Les journalistes ne sont pas les seuls à qui il est interdit de publier tout renseignement permettant d’établir votre identité. Tous sont visés, y compris vous, un témoin, la personne accusée, le public, etc.  

Ainsi, il ne vous sera pas permis de publier une information qui permettrait de vous identifier. Si vous souhaitez le faire ou encore vous identifier dans les médias, afin par exemple de donner des entrevues ou participer à un reportage, il faudra que le tribunal révoque l’interdit de publication (on dit alors parfois que l’interdit de publication est annulé ou levé). 

Si vous ne demandez pas à ce que cet interdit soit annulé, il durera pour toujours, et ce, même après que le procès soit terminé. 

Attention : si vous êtes victime d’une infraction commise par un adolescent et avez moins de 18 ans, vous pourrez publier votre nom ou tout autre renseignement de nature à révéler le fait que vous avez été victime de cette infraction aux conditions suivantes :

  • lorsque vous aurez 18 ans, ou, si vous avez moins de 18 ans, avec le consentement de vos parents;
  • avec l’autorisation du tribunal, si vous en faites la demande et que cela n’est pas contraire à votre intérêt ou à l’intérêt public.

De plus, vos parents pourront publier ou faire publier ces renseignements si vous décédez.


Les conséquences à la contravention de l’interdiction de publication 

Si une personne ne respecte pas l’ordonnance de non-publication rendue par le tribunal ou l’interdiction imposée par la loi, elle commet une infraction. Cette infraction est passible d’une amende maximale de 5000 $ et d’un emprisonnement maximal de 2 ans moins un jour, ou de l’une ou l’autre de ces peines. 

Pour l’interdit visant l’identité de la victime âgée de moins de 18 ans qui a subi une infraction commise par un adolescent, l’emprisonnement maximal est de 2 ans.

Lorsque vous rencontrez une policière ou un policier ou encore une intervenante ou un intervenant, faites-lui part de vos craintes concernant la publication de votre identité lors des procédures criminelles. La procureure ou le procureur aux poursuites criminelles et pénales pourra ainsi demander au tribunal une ordonnance de non-publication dès le début des procédures, lorsqu’une telle demande est requise.

N’hésitez pas non plus à parler au procureur de vos préoccupations quant à la protection de votre vie privée et de votre sécurité.
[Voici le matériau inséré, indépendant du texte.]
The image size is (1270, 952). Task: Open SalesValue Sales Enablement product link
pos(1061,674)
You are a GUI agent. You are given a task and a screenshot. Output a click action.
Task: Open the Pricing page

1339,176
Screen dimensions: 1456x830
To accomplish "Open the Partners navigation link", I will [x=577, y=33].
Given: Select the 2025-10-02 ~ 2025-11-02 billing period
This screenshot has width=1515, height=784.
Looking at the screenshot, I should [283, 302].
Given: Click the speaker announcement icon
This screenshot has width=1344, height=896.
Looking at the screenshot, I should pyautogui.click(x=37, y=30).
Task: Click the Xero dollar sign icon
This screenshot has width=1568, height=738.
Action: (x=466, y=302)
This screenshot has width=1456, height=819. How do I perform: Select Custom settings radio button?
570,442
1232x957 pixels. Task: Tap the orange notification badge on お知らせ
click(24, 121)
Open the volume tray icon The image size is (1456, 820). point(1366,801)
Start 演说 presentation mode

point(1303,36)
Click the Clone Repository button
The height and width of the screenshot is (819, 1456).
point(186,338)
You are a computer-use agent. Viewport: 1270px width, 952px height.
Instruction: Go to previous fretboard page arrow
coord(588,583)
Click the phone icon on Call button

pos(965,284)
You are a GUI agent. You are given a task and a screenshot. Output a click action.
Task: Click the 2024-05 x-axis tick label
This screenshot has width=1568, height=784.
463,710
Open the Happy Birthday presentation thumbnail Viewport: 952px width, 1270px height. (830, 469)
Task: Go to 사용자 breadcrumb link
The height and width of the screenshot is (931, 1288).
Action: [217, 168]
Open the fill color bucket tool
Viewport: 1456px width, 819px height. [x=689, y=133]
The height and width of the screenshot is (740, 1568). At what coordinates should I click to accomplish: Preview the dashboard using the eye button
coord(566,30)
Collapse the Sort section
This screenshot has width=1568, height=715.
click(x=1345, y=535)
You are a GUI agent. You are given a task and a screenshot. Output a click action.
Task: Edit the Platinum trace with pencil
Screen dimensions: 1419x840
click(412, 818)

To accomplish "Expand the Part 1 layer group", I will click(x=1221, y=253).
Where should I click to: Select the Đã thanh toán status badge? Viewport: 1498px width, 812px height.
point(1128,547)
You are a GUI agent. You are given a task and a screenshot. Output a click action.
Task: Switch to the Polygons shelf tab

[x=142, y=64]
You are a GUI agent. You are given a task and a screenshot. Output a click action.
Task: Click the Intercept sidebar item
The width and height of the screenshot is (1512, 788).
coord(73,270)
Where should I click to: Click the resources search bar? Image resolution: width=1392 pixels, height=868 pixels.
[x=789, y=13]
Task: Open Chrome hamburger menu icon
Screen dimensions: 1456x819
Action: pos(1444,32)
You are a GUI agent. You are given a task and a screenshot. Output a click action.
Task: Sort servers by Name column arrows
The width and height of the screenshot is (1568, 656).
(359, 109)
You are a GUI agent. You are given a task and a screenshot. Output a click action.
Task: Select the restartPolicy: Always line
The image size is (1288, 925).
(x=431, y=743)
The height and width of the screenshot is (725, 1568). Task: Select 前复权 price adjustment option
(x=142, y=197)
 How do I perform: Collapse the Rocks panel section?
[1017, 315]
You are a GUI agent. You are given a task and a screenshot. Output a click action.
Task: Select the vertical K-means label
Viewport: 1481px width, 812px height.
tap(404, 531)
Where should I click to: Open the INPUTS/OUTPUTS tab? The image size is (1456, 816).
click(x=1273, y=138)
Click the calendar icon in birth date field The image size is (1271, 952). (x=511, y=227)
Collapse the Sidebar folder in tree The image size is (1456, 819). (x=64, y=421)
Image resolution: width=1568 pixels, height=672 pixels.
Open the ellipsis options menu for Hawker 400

La poursuite considérera ces éléments dans toutes les décisions qu’elle prendra au cours des procédures. 


Cet article est le fruit d'une collaboration entre le Bureau des mandats organisationnels du DPCP et l'Association québécoise Plaidoyer-Victimes.

Il fait partie d’une série sur les mesures favorisant la participation des personnes victimes d’actes criminels au processus judiciaire

Pour connaître d’autres mesures d’aide au témoignage en cour, de protection de la vie privée et de protection des personnes victimes, consultez la publication Faciliter la participation des victimes au processus judiciaire criminel : 10 mesures d'accompagnement et de protection.
 


¹ Le terme « tribunal » est employé dans cet article pour désigner la juge ou le juge. C’est également un synonyme de l’expression « la cour », qui est parfois utilisée dans les décisions pour désigner le juge. 

² La loi dont cet article fait mention est le Code criminel. 

³ Le procureur aux poursuites criminelles et pénales est aussi appelé « procureur de la poursuite » ou « procureur de la Couronne ». Le terme « procureur » est employé dans cet article. Il est l’avocat qui poursuit la personne accusée au nom de l’État et qui agit dans l’intérêt général de la société. Il n’est pas l’avocat de la victime, mais doit tout de même tenir compte de ses intérêts et de ses droits.